[SELECTED PASSAGE — start]
SOURCE / ECONOMY
It's important to reactivate China-US relations, avert misunderstandings
Published: Mar 20, 2021 03:08 PM Updated: Mar 20, 2021 04:39 PM
Illustration: Chen Xia/GT

Illustration: Chen Xia/GT

The top diplomats from China and the US have completed three rounds of testy but helpful talks in Alaska over the weekend. The high-level strategic dialogue, closely watched by the world, was initially thought and hoped to disperse lingering tensions and reset fraught relations between Washington and Beijing. 

After an hour of public verbal jousting and bickering before media cameras, the meeting yielded a candid conversation that lasted far longer than originally planned, according to some mainstream US media reports. The meeting is expected to help the two major powers to get to know each other better and avert misgivings and misunderstandings. 

The dialogue, if held at agreed intervals in the coming months, could be deemed as a sign that the two economic and political heavyweights could at least avoid further deterioration in their ties after four years of damage caused by Donald Trump administration, both in economy and in bilateral relations. 

It is good and important for the two countries' leading diplomats to discuss and exchange opinions on how to lead and pursue regional and global affairs and governance. This can be done through understanding each other's core interests and avoid crossing the "red lines" of each other's side, or deliberately provoking an ugly tussle over them.

It is also useful for the two countries' senior officials to treat each other as equals and with respect. Just like Chinese top diplomat Yang Jiechi stated in Alaska that the US should not talk to China or any other country in a "condescending and domineering manner."

Some analysts assert that the rocky start of the dialogue could lead to poor future talks between the two countries. Even though the finger-pointing may poison the atmosphere of the dialogue, both sides should keep a sober mind and focus on finding a common ground to deal with challenges like global climate change, rampant pandemics and the threat of weapons of mass destruction.  

China is serious about repairing and improving the China-US relationship, a relationship that was severely damaged by the Trump administration, causing much uncertainty for the world. 

But two months into office, the Biden administration is still sticking with Trump's hardline policies: imposing and accelerating financial sanctions on Chinese officials, continuing to consider Huawei, ZTE and other Chinese high-tech companies as a danger to US' national security, and taking up Trump's effort to accelerate the Quad clan of the US, Australia, India and Japan to encircle and gamble against China. 

During the opening remarks of the heated dialogue in Alaska, US secretary of state Antony Blinken wanted to lecture China on American-style democracy and human rights, and he got a direct rebuttal from his Chinese counterpart.
[SELECTED PASSAGE — finish]
## TASKS FOR THIS EXERCISE
1. Answer these questions from the article on the Alaska talks:
(a) In what place did the top diplomats from China and the US hold their talks?
(b) Which Chinese diplomat said the US should not talk to China in a "condescending and domineering manner"?
(c) Which four countries make up the Quad named in the article?
2. Translate this sentence from the article on the Alaska talks into Spanish: "China is serious about repairing and improving the China-US relationship, a relationship that was severely damaged by the Trump administration, causing much uncertainty for the world."
The data after this point has no connection to the article on the Alaska talks.
[SUPPLIED ENTRIES — start]
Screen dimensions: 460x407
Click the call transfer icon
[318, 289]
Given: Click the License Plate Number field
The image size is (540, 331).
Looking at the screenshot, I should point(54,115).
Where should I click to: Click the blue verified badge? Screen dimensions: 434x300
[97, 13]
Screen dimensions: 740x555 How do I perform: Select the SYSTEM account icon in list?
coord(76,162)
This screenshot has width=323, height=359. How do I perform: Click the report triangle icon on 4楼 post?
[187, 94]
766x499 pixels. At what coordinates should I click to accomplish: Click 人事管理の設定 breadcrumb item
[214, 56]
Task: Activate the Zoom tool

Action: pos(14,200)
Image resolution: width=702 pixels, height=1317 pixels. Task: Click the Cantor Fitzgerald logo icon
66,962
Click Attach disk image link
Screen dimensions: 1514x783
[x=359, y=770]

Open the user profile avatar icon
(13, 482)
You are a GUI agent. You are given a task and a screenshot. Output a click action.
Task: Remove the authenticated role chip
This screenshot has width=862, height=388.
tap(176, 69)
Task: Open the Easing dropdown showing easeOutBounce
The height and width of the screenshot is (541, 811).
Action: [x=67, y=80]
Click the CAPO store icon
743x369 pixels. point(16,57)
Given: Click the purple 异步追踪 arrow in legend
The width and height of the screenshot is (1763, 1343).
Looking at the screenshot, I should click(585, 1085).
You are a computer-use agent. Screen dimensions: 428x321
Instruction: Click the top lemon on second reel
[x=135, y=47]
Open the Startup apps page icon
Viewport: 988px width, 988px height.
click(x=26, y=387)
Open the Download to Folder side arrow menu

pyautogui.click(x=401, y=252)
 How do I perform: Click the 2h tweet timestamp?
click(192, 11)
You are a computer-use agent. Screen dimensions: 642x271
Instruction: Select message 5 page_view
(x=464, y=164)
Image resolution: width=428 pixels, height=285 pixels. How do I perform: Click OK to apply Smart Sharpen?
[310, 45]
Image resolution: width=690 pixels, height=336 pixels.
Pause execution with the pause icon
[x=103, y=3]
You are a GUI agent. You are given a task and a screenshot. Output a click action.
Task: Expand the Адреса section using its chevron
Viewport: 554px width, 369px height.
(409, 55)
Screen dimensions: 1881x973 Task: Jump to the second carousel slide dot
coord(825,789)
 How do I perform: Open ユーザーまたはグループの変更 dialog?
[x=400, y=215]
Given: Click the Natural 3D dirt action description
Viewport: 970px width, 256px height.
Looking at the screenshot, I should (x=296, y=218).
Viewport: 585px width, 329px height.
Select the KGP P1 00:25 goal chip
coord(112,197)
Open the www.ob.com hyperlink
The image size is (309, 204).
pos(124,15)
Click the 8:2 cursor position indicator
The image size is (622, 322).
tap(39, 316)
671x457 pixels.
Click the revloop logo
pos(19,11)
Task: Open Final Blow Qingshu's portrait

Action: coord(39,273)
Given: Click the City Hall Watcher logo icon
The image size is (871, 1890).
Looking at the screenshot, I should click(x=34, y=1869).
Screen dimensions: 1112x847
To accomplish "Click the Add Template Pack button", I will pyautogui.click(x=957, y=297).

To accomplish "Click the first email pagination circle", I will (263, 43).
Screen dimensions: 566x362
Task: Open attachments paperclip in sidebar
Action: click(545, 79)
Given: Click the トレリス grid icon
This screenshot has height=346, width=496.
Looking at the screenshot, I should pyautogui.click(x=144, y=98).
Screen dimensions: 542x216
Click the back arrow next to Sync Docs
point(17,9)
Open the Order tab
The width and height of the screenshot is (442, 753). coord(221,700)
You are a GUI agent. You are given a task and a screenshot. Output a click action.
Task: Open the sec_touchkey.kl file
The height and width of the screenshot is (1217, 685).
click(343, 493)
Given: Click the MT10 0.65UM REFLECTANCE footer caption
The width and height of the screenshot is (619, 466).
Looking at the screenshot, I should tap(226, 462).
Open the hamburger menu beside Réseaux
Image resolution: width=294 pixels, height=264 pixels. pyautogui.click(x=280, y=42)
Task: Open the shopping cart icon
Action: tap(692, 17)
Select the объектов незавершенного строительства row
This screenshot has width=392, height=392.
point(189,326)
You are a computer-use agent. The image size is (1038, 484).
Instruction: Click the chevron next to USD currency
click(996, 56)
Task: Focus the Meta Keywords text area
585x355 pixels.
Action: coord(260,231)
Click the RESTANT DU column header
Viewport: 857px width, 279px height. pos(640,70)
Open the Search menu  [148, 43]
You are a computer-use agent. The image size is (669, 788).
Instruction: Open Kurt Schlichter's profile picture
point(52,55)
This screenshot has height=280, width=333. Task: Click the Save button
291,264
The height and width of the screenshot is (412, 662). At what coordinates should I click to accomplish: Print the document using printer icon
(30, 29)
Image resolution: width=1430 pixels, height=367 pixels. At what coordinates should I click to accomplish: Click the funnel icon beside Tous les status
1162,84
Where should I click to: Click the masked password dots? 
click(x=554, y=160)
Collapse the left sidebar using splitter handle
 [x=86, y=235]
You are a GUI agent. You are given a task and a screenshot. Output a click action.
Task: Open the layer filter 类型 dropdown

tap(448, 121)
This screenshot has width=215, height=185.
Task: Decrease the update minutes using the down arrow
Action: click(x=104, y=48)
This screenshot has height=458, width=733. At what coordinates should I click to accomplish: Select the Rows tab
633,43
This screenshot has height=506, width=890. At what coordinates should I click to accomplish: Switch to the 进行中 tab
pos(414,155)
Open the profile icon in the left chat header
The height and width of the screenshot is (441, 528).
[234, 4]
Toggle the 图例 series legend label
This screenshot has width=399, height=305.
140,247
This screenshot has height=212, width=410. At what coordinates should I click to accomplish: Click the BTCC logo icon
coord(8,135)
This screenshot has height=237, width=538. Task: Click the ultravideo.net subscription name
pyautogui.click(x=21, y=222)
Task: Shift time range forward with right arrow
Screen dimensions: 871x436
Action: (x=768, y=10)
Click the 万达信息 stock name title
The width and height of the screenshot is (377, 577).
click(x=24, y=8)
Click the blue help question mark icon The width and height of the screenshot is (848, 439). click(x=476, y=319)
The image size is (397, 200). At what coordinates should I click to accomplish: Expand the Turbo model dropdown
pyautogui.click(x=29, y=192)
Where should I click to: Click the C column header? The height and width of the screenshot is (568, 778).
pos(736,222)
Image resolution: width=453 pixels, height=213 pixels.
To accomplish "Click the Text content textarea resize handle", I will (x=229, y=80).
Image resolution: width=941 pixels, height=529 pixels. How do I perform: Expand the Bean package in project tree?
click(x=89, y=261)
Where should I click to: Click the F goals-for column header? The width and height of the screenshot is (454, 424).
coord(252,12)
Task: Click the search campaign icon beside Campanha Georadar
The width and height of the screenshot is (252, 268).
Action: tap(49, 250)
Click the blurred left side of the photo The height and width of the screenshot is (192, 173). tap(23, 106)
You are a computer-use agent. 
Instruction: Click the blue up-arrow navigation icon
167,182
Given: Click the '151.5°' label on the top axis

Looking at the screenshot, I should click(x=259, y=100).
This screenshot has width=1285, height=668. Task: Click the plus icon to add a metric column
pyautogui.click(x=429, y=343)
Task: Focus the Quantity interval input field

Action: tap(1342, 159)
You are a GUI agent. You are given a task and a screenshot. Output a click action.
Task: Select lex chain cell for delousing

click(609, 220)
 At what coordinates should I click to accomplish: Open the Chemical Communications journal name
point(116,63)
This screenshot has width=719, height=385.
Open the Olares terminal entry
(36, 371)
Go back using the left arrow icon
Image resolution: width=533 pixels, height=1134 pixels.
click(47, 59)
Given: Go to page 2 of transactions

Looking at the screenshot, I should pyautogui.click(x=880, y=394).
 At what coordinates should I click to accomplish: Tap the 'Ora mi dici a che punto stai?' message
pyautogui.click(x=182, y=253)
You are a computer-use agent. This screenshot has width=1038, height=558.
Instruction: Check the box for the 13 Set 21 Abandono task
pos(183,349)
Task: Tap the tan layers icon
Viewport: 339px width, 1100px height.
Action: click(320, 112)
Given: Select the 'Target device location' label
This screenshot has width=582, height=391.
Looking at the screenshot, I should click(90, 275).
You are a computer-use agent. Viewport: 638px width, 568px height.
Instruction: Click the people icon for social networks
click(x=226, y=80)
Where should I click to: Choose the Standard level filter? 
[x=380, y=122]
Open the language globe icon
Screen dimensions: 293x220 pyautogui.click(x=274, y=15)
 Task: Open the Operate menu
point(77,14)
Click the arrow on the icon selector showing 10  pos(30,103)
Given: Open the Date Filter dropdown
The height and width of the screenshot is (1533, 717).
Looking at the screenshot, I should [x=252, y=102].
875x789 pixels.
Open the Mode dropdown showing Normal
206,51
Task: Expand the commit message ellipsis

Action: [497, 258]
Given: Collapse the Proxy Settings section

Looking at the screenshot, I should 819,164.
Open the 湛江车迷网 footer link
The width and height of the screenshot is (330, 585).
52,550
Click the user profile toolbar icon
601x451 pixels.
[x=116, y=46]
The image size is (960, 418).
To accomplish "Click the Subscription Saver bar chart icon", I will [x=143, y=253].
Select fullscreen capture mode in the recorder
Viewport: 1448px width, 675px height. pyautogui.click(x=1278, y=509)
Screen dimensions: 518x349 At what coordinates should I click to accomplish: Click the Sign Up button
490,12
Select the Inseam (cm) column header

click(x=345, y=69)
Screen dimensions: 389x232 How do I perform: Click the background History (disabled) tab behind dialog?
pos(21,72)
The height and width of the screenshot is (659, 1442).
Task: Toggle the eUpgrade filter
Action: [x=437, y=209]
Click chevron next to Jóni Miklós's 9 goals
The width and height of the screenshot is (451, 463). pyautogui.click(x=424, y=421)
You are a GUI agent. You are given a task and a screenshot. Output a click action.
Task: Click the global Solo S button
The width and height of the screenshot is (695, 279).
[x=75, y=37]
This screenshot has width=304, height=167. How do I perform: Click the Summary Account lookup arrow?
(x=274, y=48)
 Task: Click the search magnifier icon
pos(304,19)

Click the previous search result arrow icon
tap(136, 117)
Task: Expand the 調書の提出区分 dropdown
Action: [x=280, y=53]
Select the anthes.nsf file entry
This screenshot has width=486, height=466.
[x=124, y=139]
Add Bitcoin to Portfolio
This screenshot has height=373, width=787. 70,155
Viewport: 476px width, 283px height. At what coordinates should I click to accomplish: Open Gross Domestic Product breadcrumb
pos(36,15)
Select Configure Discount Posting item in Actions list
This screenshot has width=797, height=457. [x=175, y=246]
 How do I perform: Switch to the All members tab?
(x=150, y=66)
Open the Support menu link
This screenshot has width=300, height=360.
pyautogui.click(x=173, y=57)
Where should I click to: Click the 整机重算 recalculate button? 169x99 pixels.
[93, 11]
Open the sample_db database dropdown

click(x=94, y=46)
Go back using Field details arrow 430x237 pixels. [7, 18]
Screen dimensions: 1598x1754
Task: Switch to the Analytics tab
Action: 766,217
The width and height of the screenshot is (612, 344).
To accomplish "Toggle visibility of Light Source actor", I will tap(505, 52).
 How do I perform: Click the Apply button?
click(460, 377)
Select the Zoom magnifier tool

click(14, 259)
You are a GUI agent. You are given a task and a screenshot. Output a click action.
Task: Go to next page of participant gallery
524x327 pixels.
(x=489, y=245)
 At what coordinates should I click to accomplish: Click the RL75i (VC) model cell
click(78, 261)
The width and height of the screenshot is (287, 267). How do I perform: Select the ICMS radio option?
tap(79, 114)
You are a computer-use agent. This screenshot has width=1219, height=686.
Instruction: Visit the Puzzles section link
[SUPPLIED ENTRIES — finish]
## ANSWERS TO THE TASKS
1.
(a) Alaska
(b) Yang Jiechi
(c) The US, Australia, India and Japan

2. China se toma en serio reparar y mejorar la relación entre China y Estados Unidos, una relación que fue gravemente dañada por la administración Trump, lo que causó mucha incertidumbre para el mundo.